## Required work
Starting at the line that has "You are a GUI" and stopping after the line that has "tap(413, 1239)" in the items below, rewrite those lines with "add-sheet button" substituted for "plus button" and nothing else changed. Leave the pictures out of your answer.

## Entries supplied
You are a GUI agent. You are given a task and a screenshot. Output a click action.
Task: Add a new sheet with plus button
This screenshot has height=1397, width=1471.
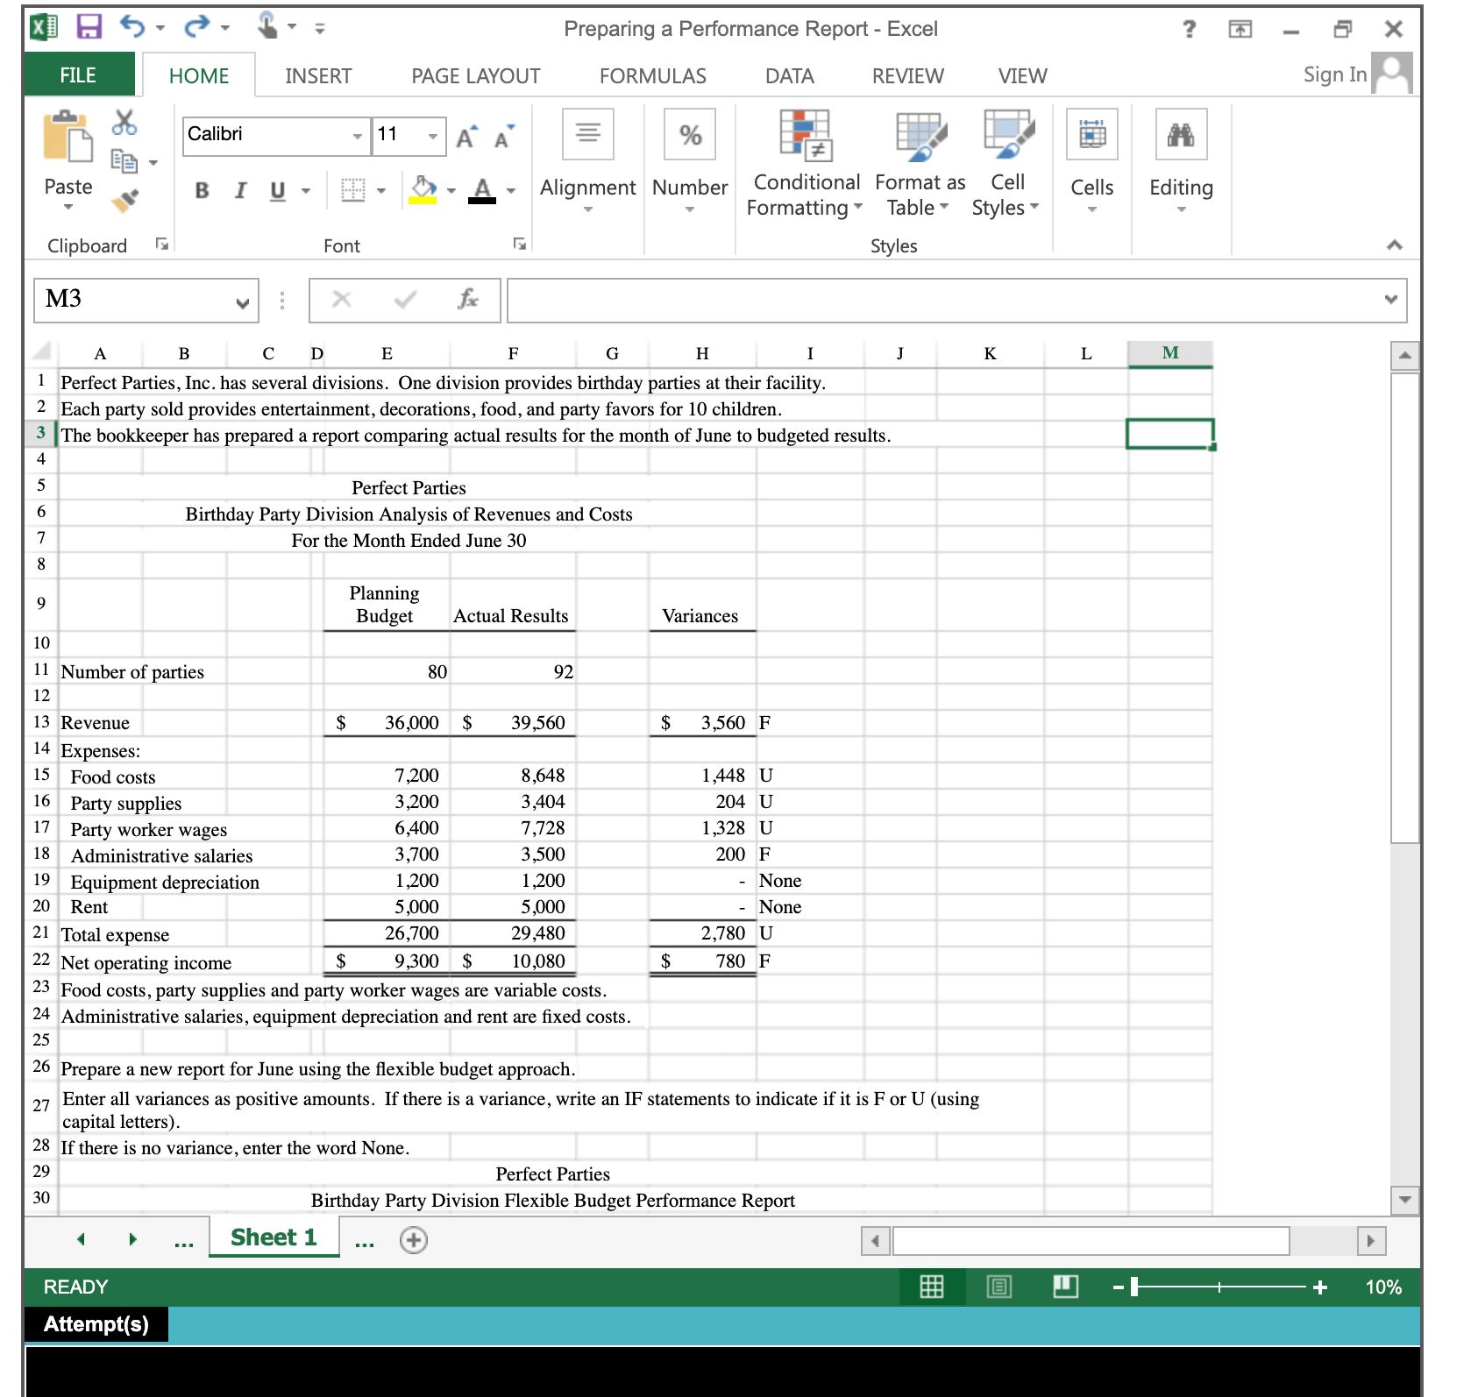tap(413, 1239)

---

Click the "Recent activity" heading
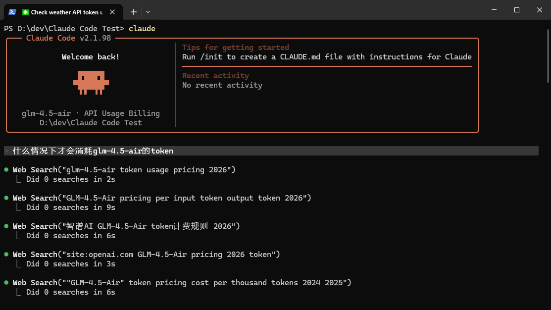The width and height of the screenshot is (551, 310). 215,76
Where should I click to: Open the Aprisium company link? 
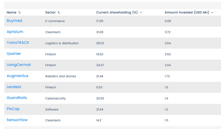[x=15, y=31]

## Solution for this exercise
You are a GUI agent. You are given a task and a screenshot. Output a click action.
Task: Add a new sheet with add-sheet button
This screenshot has height=1397, width=1471.
tap(413, 1239)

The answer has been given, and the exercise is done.